### [Given records]
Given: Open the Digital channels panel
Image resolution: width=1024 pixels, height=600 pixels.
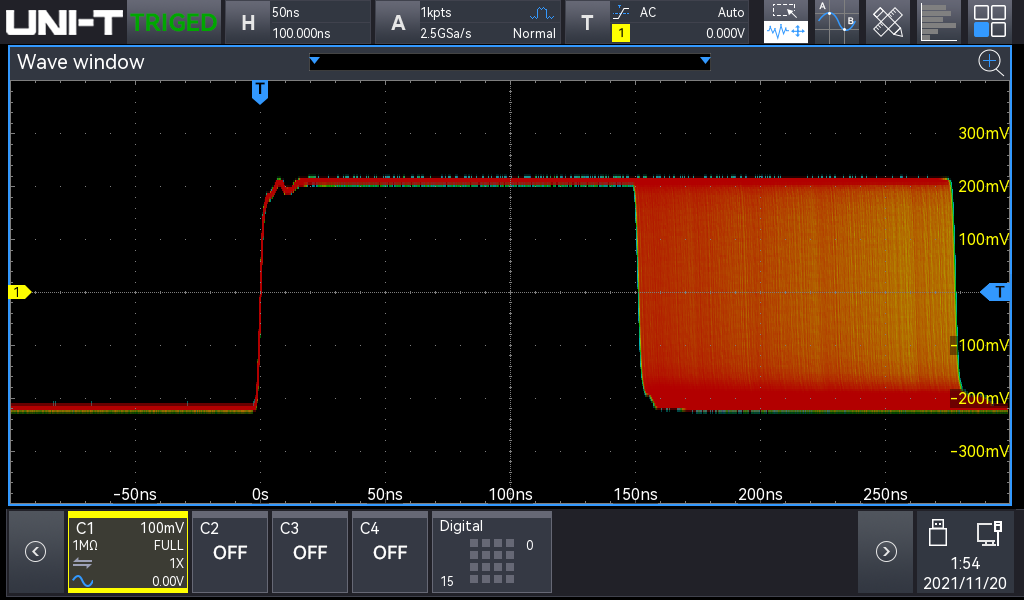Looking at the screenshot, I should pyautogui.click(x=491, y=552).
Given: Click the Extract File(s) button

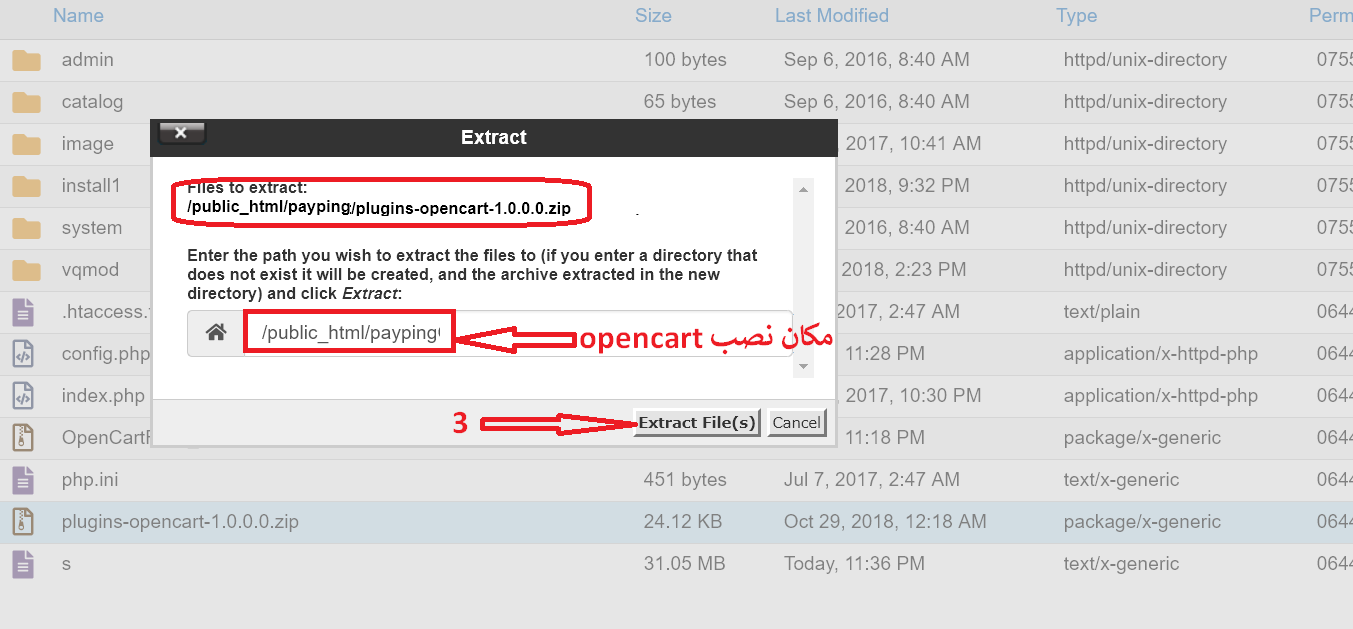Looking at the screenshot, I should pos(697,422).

...

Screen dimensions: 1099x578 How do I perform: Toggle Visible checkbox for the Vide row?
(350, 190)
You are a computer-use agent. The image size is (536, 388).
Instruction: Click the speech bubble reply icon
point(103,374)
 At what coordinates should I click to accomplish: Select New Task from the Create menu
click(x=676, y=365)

### [The task]
Reproduce the records without changes, beginning at the line containing "Given: Open the Digital channels panel" and stopping after the line containing "Looking at the screenshot, I should pos(697,422).". Leave the pictures out of your copy.

### [The reply]
Given: Open the Digital channels panel
Image resolution: width=1024 pixels, height=600 pixels.
Looking at the screenshot, I should pyautogui.click(x=491, y=552).
Given: Click the Extract File(s) button

Looking at the screenshot, I should pos(697,422).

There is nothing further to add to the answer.